U.S. envoy at Nuremberg event: World must not look on during genocide

(JTA) – “The world looked on during the rise of the Nazis, and cannot do so again,” Samantha Power, the United States’ envoy to the United Nations, warned attendees at a symposium in Krakow held on the eve of Yom HaShoah.

“We can’t allow ourselves to be bystanders when we see early warning signs of mass atrocities,” she said Wednesday via video feed during the program marking the 80th anniversary of the Nuremberg Race Laws and the 70th anniversary of the Nuremberg Trials. “Genocides don’t arise spontaneously – their masterminds telegraph them, systematically laying the foundation for their murderous ends. That is the lesson of the deplorable race laws adopted in Nuremberg in 1935, of Kristallnacht in 1938, and of so many of the other steps the Nazis took that signaled their horrific intent. Yet the world looked on. We must not allow ourselves to do the same.”

The anti-Semitic Nuremberg Laws institutionalized Nazi racial theories and, along with other laws, prevented marriage or other relationships between Jews and Germans and stripped Jews of their German citizenship. The Nuremberg Trials brought 13 Nazi war criminals to justice in the years immediately after World War II.

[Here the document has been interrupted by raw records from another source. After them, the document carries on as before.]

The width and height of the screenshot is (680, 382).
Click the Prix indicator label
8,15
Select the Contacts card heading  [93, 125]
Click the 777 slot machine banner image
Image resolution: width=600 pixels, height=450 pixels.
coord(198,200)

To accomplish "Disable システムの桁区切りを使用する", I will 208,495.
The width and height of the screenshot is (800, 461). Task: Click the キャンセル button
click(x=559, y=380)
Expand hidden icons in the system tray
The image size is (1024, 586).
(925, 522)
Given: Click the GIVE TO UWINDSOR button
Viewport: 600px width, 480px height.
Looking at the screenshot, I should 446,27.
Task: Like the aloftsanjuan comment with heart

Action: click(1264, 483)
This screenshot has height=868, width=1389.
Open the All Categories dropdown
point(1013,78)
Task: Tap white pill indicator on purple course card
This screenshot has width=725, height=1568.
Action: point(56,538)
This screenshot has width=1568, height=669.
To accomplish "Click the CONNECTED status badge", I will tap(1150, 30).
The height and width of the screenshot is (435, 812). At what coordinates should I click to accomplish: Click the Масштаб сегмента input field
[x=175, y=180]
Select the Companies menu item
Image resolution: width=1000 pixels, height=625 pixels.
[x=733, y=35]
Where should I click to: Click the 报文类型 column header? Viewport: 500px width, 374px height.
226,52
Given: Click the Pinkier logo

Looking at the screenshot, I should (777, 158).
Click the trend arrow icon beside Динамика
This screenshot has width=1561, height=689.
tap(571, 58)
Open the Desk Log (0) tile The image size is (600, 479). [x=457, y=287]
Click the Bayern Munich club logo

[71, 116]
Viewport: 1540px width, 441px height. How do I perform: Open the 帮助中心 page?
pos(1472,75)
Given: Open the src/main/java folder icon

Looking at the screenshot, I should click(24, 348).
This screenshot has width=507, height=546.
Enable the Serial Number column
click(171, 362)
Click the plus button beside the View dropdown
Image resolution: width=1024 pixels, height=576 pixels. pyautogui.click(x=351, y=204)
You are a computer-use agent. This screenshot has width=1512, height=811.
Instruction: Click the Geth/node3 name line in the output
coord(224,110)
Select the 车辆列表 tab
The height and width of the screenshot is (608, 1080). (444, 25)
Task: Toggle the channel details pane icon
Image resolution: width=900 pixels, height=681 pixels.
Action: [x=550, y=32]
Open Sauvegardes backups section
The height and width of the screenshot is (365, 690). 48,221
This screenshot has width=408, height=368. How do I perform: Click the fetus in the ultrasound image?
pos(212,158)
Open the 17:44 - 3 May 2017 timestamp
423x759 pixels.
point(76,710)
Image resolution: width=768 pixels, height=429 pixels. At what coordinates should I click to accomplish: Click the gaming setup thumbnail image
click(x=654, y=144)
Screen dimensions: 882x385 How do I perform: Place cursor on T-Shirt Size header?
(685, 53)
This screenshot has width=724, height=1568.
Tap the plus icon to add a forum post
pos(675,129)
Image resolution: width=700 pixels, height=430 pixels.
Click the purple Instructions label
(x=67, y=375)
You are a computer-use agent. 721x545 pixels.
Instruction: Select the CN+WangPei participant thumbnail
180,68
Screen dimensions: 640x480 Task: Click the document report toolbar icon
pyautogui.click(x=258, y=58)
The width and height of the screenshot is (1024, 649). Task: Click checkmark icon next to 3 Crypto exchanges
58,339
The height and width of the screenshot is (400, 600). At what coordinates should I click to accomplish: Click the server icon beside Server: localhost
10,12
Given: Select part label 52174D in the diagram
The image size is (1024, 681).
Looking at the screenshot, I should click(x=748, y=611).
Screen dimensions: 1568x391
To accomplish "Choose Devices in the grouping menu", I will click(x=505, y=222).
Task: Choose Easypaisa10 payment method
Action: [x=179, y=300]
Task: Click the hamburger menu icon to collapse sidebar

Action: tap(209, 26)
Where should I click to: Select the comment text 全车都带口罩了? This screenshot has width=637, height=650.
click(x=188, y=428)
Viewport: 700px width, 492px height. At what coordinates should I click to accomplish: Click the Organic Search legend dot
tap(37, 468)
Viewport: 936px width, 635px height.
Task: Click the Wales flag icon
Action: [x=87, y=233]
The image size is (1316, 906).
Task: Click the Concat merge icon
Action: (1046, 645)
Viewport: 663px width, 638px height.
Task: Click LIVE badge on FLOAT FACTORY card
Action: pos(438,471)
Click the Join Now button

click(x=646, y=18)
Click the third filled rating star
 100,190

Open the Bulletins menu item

The program on Wednesday came at the start of the annual March of the Living, which brings individuals from all over the world to Poland and Israel in order to study the history of the Holocaust and walk the three-mile path leading from Auschwitz to Birkenau on Holocaust Remembrance Day in tribute to the victims of the Holocaust.

Sponsored by March of the Living International and organized with the Raoul Wallenberg Centre for Human Rights and Jagiellonian University in Krakow, the symposium brought together leading international jurists, legal scholars and political leaders from around the world. Former Canadian justice minister Irwin Cotler and Harvard Law School professor Alan Dershowitz co-chaired the event with Nobel Laureate Elie Wiesel serving as honorary chair.

In her remarks at the event, Israeli Justice Minister Ayelet Shaked spoke of lingering anti-Semitism in Europe in the aftermath of the Holocaust.

“It is an uncomfortable truth that anti-Semitism had not abated at the end of the war. We can witness anti-Semitism today, in fact the anti-Semitic voices seem to get louder and stronger still,” she said.

She pointed to recent rhetorical and physical attacks against Jews and Israel in Europe, including the recent upheaval in Britain’s Labour Party over members and lawmakers whose harsh criticism of Israel and its Jewish supporters have led the party to launch an internal investigation into anti-Semitism.

“I call on the United Kingdom Labour leader Jeremy Corbyn to state clearly the Labour’s commitment to fighting anti-Semitism. Mr. Corbyn must clarify that anti-Semitic comments are not within legitimate political debate, and that anti-Semitic views should end a politician’s career and disqualify from any future public office,” Shaked said.

“And European leaders should also heed the British lesson and affirm that anti-Semitism is unacceptable.”